I'm inheriting a web application and the previous programmer compiled all his code into a .dll. The .cs files are not present on the server.
Working on previous projects, I've always uploaded the .aspx file and the corresponding .cs file. It's never been a problem for me and I always thought it was standard procedure. Am I wrong or just paranoid?
Will,I think this is quite common to keep code precompiled into dll. Then the code is less exposed for potential security holes. This provides also many advantages, which include faster initial response time, error checking, source-code protection, and efficient deployment. This is particularly important in large sites where there are frequent changes in Web pages and code files.
Leaving source code as a part of the project isn't necessarily the best source code management process. There are tools for that.
Also, precompiling source code isn't out of the ordinary (this is a Web Application project rather than a Web Site project in Visual Studio), and has many benefits.
Note that this doesn't make you wrong or paranoid.
There are good reasons for both strategies you just have to figure out what is going to work best for you environment and for the application.
In some ways it is good to have it precompiled if you worry about someone accidently making a change on the server but not checking the change into source control. With non-precompiled if you don't have change control on your server it can be hard to figure out who "accidently" made a change and why without checking it in.
On the other side, if you don't precompile it can make deployment more straight forward.
Just do a little research behind both strategies and decide what is going to work best in your situation.
As Nader pointed out, in a Web Application you don't need the CS files at all. There is not a huge risk of the source files being served accidentally, as protecting these files is a core function of IIS request management. Still, it is generally good practice not to deploy them to a production web server.

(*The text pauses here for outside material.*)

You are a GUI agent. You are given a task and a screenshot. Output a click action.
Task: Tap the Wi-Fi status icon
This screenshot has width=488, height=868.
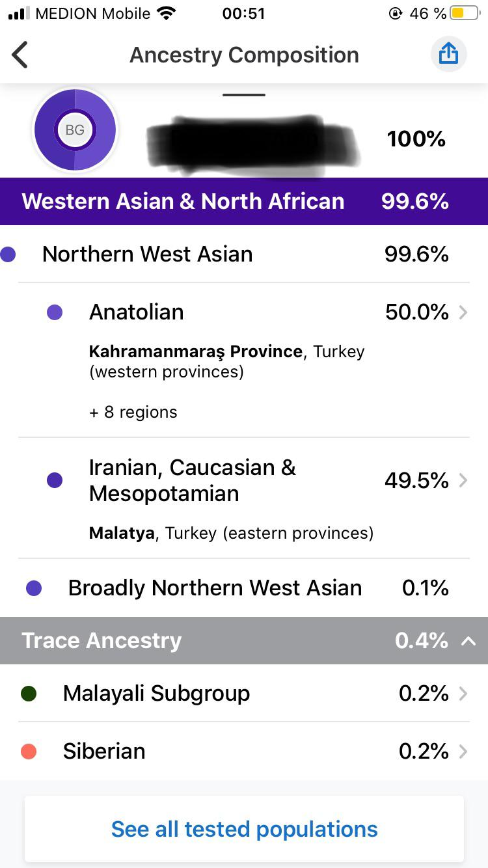(167, 13)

In any case, source files should at the bare minimum always be backed up in a location that is not the web server and should be source controlled whenever possible. I have seen too many websites where the source files were lost and the site was useless as a result.
Like everyone above has said, compiling source code into DLLs is considered best practice.
If you'd like to see the code of the DLLs you've been left with, there's a handy (and free!) tool called Reflector (apologies if you've already got it)
http://www.red-gate.com/products/reflector/
Just load up the DLL and then disassemble to view the source.
Web Application Projects compile into .dlls and leave no source on the server.
Web Site Projects deploy all the source to the server.
It's a religious war as to which is best. Google will present you with many varied opinions, so I won't press my own opinions on you.